OBJECTIVE - Recent studies have suggested that attention deficit hyperactivity disorder (ADHD) is associated with abnormalities in basal ganglia and prefrontal cortical functioning. However, these studies have primarily relied upon cognitive tasks that reflect impulse control rather than attentional mechanisms.
METHOD - The authors used functional magnetic resonance imaging to investigate the neural correlates of selective and divided attention in a randomized, double-blind, placebo-controlled pharmacological challenge with methylphenidate in 15 adolescents with ADHD (ages 14-17), eight adolescents with reading disorder (ages 12-17), and four adolescents with both reading disorder and ADHD (ages 14-18) who were scanned during both a methylphenidate and a placebo session.

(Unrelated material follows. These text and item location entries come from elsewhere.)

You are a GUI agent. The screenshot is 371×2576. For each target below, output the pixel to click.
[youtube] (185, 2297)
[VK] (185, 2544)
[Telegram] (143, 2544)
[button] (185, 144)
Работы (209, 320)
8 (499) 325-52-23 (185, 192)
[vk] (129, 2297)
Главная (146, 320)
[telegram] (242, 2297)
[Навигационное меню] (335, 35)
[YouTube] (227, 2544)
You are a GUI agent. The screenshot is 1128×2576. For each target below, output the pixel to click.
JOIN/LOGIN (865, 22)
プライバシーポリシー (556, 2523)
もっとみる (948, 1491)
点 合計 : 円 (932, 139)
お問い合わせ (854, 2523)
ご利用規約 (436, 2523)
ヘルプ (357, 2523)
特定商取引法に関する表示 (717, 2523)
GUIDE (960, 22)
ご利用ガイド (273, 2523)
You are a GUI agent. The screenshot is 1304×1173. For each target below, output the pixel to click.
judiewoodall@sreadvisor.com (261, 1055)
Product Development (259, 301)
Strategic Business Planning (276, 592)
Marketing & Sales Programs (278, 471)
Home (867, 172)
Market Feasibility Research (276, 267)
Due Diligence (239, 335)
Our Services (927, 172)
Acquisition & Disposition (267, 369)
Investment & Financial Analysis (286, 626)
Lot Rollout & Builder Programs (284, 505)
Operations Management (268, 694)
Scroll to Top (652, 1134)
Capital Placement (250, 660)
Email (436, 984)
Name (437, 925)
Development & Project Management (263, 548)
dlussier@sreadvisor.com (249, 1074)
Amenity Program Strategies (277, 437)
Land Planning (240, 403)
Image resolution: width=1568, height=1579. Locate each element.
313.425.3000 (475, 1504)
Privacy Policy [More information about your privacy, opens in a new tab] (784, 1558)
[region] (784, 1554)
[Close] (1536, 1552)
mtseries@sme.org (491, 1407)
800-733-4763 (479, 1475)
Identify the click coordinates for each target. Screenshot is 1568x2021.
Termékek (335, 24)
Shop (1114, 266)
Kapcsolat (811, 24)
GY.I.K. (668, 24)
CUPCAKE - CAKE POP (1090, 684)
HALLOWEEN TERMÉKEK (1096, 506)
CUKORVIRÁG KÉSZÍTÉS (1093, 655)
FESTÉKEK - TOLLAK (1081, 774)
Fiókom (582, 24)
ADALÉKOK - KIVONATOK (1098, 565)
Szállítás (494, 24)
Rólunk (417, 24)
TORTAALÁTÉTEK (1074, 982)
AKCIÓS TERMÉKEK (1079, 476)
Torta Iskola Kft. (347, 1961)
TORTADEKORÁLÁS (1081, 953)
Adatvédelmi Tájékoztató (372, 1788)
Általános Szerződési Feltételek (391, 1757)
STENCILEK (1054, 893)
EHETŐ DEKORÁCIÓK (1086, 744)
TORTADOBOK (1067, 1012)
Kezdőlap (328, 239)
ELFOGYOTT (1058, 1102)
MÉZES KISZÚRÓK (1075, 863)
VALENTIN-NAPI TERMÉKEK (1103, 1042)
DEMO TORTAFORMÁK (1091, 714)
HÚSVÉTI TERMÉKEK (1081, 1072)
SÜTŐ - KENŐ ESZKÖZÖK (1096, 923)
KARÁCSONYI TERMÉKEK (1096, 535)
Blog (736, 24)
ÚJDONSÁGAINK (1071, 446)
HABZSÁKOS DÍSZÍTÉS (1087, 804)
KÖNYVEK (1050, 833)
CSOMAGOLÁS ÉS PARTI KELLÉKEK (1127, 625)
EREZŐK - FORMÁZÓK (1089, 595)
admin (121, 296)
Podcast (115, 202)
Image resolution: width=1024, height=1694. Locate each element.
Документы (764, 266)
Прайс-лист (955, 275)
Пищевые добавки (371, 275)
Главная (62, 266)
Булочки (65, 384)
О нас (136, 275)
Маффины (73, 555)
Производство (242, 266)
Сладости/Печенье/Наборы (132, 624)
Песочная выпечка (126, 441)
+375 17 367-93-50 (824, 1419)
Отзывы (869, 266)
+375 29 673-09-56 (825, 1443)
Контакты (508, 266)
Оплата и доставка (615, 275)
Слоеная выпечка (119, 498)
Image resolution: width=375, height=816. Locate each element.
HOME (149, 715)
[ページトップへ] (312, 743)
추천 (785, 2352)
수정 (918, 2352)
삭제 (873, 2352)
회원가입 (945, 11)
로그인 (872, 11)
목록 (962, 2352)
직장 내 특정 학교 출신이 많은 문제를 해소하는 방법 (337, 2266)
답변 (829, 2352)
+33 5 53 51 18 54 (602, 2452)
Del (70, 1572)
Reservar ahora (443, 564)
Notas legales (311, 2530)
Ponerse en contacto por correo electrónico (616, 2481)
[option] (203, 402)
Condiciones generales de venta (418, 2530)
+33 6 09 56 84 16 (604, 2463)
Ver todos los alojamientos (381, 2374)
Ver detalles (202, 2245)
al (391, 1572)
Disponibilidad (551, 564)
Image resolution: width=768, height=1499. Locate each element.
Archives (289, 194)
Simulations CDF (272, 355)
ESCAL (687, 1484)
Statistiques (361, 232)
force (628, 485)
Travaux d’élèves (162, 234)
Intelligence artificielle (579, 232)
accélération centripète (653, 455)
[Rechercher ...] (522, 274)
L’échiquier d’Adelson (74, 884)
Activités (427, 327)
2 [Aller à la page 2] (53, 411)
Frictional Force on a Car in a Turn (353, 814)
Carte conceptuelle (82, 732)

Fourteen healthy comparison subjects (ages 12-20) who were not given methylphenidate served as the primary comparison group.
RESULTS - During the divided attention task, unmedicated subjects with ADHD or reading disorder recruited the left ventral basal ganglia significantly less than the healthy comparison subjects. Methylphenidate led to an increase in activation in this region but had no effect on task performance. Subjects with ADHD also recruited the middle temporal gyrus significantly less than the comparison subjects, but methylphenidate did not have a direct effect on activation in this region.
CONCLUSIONS - These results suggest that ADHD is associated with abnormal processing in attentional networks, with specific dysfunction in striatal circuitry. Methylphenidate may act to normalize activity within this network.